The Chopin Album -- Lang Lang's third album for Sony Classical -- includes the second set of Chopin's Études (op. 25), the Andante spianato & Grande Polonaise and a selection of shorter works that he has long enjoyed performing, including three Nocturnes and the Waltz op. 64 no. 1, popularly known as the "Minute" Waltz.

Chopin "speaks with such a universal voice," Lang Lang says. "I genuinely believe he's a true ambassador for classical music among the great composers. He appeals to everyone."

Chopin has accompanied Lang Lang throughout his career.

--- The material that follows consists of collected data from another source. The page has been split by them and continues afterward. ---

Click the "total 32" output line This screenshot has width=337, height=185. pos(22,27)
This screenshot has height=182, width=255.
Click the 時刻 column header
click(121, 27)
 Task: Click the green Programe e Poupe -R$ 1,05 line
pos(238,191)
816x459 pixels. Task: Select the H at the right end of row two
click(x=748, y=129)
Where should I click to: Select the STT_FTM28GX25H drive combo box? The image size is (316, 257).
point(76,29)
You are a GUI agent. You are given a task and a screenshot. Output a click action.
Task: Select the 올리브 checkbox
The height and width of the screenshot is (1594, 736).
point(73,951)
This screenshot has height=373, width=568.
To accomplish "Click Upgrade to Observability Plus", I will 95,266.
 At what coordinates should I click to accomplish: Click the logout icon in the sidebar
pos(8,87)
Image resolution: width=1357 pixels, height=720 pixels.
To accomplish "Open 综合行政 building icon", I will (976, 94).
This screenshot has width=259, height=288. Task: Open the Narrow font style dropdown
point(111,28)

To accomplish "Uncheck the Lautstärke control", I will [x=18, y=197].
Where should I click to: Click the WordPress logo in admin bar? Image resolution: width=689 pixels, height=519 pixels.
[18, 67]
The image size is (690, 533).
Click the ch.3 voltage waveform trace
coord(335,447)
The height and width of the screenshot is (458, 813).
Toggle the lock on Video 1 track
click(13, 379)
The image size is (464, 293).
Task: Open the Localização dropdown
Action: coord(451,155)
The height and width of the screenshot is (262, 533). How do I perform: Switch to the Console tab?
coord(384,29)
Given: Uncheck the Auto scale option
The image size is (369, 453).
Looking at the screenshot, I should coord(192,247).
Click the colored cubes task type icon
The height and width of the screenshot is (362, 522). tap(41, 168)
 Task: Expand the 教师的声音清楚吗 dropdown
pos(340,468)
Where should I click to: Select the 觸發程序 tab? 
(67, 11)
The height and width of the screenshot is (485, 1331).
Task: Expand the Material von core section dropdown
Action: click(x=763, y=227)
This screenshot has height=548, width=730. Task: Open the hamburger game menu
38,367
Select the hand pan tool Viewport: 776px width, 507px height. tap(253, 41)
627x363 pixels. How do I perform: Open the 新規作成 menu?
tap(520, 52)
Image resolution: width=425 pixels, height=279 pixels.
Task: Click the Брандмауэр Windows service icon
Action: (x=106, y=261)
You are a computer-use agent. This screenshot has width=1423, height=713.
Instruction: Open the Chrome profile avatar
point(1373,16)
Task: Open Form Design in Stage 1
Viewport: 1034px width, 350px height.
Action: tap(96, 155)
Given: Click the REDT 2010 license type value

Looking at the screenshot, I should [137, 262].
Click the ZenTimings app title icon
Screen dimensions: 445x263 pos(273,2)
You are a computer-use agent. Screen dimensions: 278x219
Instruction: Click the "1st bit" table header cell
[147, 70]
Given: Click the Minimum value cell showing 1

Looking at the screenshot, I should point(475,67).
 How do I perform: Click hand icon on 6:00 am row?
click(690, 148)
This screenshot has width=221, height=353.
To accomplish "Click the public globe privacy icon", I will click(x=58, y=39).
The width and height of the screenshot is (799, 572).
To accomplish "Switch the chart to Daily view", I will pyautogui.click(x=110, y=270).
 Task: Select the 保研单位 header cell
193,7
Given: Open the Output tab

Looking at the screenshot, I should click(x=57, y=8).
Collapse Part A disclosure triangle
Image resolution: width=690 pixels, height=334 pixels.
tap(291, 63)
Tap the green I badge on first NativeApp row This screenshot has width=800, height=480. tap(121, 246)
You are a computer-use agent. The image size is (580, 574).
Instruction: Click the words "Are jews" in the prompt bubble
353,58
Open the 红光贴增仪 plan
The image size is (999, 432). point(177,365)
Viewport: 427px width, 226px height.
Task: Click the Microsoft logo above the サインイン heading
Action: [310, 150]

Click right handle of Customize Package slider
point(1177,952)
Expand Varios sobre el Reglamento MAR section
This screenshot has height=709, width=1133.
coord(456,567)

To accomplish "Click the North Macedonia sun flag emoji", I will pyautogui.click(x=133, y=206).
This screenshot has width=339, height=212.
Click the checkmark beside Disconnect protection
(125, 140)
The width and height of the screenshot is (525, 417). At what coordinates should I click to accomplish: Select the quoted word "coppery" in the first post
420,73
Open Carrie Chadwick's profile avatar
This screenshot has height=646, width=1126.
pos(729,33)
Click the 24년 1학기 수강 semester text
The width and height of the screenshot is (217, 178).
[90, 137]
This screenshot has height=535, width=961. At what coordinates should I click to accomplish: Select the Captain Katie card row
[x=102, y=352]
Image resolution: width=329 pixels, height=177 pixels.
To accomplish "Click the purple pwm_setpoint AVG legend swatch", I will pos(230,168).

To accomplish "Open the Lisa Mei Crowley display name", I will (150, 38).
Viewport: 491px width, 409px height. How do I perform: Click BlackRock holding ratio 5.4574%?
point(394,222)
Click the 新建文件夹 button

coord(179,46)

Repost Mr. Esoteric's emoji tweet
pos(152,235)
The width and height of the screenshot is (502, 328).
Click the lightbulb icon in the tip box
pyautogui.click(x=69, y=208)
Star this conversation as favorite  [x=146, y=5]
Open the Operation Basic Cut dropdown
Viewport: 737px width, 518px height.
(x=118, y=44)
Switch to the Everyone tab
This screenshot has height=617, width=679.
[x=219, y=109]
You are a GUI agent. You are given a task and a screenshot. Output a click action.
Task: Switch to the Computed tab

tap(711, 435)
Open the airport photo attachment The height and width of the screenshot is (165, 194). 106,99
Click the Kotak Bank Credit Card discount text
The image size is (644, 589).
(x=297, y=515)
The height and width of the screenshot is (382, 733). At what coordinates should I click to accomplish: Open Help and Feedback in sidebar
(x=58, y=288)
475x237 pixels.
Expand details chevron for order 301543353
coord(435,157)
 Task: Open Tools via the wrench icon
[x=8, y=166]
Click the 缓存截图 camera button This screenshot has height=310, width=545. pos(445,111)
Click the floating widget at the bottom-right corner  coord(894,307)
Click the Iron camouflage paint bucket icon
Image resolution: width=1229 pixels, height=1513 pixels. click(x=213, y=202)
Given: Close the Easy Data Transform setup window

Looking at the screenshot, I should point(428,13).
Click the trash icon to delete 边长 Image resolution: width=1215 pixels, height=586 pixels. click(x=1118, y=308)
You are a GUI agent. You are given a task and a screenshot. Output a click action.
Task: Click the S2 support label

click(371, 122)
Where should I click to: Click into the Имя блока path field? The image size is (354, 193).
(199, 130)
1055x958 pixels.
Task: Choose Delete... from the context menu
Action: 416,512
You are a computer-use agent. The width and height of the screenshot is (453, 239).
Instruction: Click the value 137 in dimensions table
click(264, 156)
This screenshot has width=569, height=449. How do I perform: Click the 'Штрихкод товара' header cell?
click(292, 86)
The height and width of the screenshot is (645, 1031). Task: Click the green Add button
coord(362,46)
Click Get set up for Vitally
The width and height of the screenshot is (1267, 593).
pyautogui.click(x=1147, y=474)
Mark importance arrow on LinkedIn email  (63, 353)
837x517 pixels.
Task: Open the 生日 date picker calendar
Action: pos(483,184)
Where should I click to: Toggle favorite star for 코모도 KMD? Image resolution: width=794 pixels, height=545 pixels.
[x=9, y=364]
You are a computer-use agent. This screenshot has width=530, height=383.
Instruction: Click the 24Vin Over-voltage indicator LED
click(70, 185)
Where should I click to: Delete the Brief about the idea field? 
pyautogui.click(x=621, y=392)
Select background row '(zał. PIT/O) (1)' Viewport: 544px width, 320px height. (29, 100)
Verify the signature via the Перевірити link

One of the first pieces he learnt was the Grande Valse brillante in E-flat major op. 18 (included on this album), and it was Chopin's music that also carried him through a number of career-changing competitions, including Ettlingen (Germany) in 1994 and the International Tchaikovsky Competition for Young Musicians in Sendai (Japan) in 1995, when he took First Prize performing Chopin's Second Piano Concerto. And it was with the Chopin Études that Lang Lang made his now-renowned Beijing Concert Hall recital at age 14 -- a performance that led to his studying with Gary Graffman at the Curtis Institute in Philadelphia.

"The reason that Chopin's Études hold such a special place for pianists", says Lang Lang, "is that they provide the training for so many different elements of technique. But they're not just studies, not just normal exercises -- not just for your fingers -- they help you develop how your mind works, and how you control the different layers of your emotional response."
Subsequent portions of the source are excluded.